TEXTO PARA ANALIZAR:

◆ ◆ ◆ ◆ ◆

El campo de la Psicología deberá contar, pues, con al menos dos clases de términos (con sus correspondientes subclases), a saber, los términos subjetuales y los términos objetuales presentados de manera conjunta y dialéctica, esto es, los sujetos psicológicos serán términos en la medida en que vayan referidos a un objeto apotético el cual, a su vez, cobrará estatuto de término en caso de que vaya referido a un sujeto psicológico.

«Cada sujeto psicológico lo concebiremos como asociado internamente, por estructura, a un sistema de objetos apotéticos» (Bueno, 1995) lo cual nos permitirá reconstruir las conductas teleológicas, muy presentes en la Psicología, de manera no-mentalista. De este modo, la finalidad de las operaciones de los sujetos formalmente considerados, lejos de atribuirse a supuestas y misteriosas planificaciones mentales, se explicará a partir de los objetos apotéticos correspondientes a los sujetos psicológicos. Cuando estos términos subjetuales (los sujetos psicológicos) se consideran materialmente (atendiendo a circuitos y conexiones nerviosas, producción de hormonas y neurotransmisores, reacciones inmunológicas, &c.) pasarán a pertenecer al campo de la Biología. Por otro lado, en el momento en que los objetos no se consideren en relación a los sujetos psicológicos y, por tanto, no sean apotéticos, pasarán a formar parte de los campos de otras Ciencias como la Geometría, la Geología, la Física, &c.

◆ ◆ ◆ ◆ ◆

LISTADO PROPORCIONADO:
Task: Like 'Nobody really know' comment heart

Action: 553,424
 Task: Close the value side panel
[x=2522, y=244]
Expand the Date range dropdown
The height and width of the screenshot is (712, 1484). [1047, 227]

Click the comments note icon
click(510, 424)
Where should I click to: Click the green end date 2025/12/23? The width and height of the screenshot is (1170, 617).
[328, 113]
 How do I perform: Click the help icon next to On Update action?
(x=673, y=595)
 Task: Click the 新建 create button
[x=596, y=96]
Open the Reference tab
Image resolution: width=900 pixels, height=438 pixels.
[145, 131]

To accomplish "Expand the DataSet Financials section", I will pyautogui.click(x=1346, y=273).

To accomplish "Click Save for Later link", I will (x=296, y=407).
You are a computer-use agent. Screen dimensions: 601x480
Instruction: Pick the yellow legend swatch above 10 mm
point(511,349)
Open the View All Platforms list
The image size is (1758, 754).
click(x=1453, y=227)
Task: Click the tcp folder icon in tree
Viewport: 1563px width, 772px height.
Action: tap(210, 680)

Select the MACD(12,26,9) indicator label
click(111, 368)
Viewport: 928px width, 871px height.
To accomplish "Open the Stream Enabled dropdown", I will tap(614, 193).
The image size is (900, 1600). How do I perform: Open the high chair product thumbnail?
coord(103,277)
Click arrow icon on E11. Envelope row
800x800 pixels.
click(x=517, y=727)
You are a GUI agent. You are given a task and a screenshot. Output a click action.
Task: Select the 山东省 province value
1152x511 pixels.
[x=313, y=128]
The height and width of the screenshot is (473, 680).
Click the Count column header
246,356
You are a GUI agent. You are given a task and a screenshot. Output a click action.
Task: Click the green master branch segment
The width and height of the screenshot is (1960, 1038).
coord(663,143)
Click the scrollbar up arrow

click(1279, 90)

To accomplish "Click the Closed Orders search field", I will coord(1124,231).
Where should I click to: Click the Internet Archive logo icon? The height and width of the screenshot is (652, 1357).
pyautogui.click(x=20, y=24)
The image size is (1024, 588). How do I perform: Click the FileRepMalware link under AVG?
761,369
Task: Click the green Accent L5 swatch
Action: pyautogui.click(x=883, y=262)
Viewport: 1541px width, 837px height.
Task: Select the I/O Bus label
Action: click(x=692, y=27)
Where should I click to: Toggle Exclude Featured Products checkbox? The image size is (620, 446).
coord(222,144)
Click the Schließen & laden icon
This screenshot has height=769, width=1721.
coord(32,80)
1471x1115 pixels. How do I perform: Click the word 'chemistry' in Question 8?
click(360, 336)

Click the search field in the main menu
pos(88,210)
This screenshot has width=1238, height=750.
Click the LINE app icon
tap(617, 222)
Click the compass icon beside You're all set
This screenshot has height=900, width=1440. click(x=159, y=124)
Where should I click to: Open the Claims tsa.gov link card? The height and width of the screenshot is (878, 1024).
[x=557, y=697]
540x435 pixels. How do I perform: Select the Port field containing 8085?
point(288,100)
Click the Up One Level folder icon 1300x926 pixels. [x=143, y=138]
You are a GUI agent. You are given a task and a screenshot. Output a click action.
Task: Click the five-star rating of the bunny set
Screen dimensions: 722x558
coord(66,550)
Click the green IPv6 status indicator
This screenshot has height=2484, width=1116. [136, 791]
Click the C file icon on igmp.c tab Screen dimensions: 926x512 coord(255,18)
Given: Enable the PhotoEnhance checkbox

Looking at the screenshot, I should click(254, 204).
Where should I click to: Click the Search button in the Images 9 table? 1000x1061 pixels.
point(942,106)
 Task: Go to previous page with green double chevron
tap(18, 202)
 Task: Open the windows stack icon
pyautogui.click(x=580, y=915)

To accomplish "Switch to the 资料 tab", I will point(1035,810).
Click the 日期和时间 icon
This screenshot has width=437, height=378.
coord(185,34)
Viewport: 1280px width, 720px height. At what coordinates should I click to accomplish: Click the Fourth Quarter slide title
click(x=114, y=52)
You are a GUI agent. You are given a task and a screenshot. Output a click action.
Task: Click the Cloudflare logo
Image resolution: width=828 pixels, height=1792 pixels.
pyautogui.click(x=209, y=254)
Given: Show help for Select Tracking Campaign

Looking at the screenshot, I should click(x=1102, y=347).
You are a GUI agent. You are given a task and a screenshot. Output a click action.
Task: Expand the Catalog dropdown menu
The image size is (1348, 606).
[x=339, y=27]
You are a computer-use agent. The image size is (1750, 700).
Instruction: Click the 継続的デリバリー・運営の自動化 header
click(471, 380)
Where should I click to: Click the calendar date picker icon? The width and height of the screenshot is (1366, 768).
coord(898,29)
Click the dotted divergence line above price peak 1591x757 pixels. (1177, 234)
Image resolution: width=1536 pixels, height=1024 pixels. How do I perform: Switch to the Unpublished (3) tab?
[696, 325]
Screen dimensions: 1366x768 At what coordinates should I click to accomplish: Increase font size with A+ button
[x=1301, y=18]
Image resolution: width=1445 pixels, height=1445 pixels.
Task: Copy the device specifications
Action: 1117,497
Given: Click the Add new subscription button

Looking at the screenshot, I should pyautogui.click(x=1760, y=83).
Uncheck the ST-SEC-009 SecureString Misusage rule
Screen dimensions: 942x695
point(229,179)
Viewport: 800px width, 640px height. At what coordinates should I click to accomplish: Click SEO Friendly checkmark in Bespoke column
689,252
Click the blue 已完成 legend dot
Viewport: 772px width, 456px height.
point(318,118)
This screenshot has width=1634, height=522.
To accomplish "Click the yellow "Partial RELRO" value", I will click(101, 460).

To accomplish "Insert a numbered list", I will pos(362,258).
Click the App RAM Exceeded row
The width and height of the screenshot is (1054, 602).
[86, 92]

◆ ◆ ◆ ◆ ◆

INSTRUCCIÓN DE TRABAJO 1: Resume de forma más breve el párrafo del texto sobre el campo de la Psicología que empieza con «Cada sujeto psicológico lo concebiremos», conservando sus datos principales.
INSTRUCCIÓN DE TRABAJO 2: Copia del texto sobre el campo de la Psicología el fragmento que va desde "El campo de" hasta "un sujeto psicológico.".
INSTRUCCIÓN DE TRABAJO 3: Por favor, prosigue el texto sobre el campo de la Psicología a partir de donde termina.

RESPUESTA DEL EJERCICIO 1: Cada sujeto psicológico se concibe asociado internamente, por estructura, a un sistema de objetos apotéticos (Bueno, 1995). Esto permite reconstruir de manera no mentalista las conductas teleológicas, muy presentes en la Psicología. Así, la finalidad de las operaciones de los sujetos no se atribuye a supuestas planificaciones mentales, sino que se explica por los objetos apotéticos que les corresponden. Si los sujetos psicológicos se consideran materialmente (circuitos y conexiones nerviosas, hormonas, neurotransmisores, reacciones inmunológicas), pertenecen al campo de la Biología. Si los objetos no se consideran en relación con sujetos psicológicos y dejan de ser apotéticos, pasan a los campos de otras ciencias, como la Geometría, la Geología o la Física.

RESPUESTA DEL EJERCICIO 2:
El campo de la Psicología deberá contar, pues, con al menos dos clases de términos (con sus correspondientes subclases), a saber, los términos subjetuales y los términos objetuales presentados de manera conjunta y dialéctica, esto es, los sujetos psicológicos serán términos en la medida en que vayan referidos a un objeto apotético el cual, a su vez, cobrará estatuto de término en caso de que vaya referido a un sujeto psicológico.

RESPUESTA DEL EJERCICIO 3:
6. 2. La distinción entre situaciones α y β operatorias

Las situaciones α operatorias son propias «de aquellas ciencias en cuyos campos no aparezca, formalmente, entre sus términos, el sujeto gnoseológico o, también, un análogo suyo riguroso» (Bueno, 1992). Las situaciones β operatorias son propias «de aquellas ciencias en cuyos campos aparezcan (entre sus términos) los sujetos gnoseológicos o análogos suyos rigurosos» (Bueno, 1992). Esta distinción nos permite considerar el peculiar estatuto gnoseológico que caracteriza a la Psiquiatría dentro del marco de discusión que venimos planteando acerca de las relaciones gnoseológicas entre la Psicología y las disciplinas englobadas bajo el rótulo de «Neurociencias»{4}.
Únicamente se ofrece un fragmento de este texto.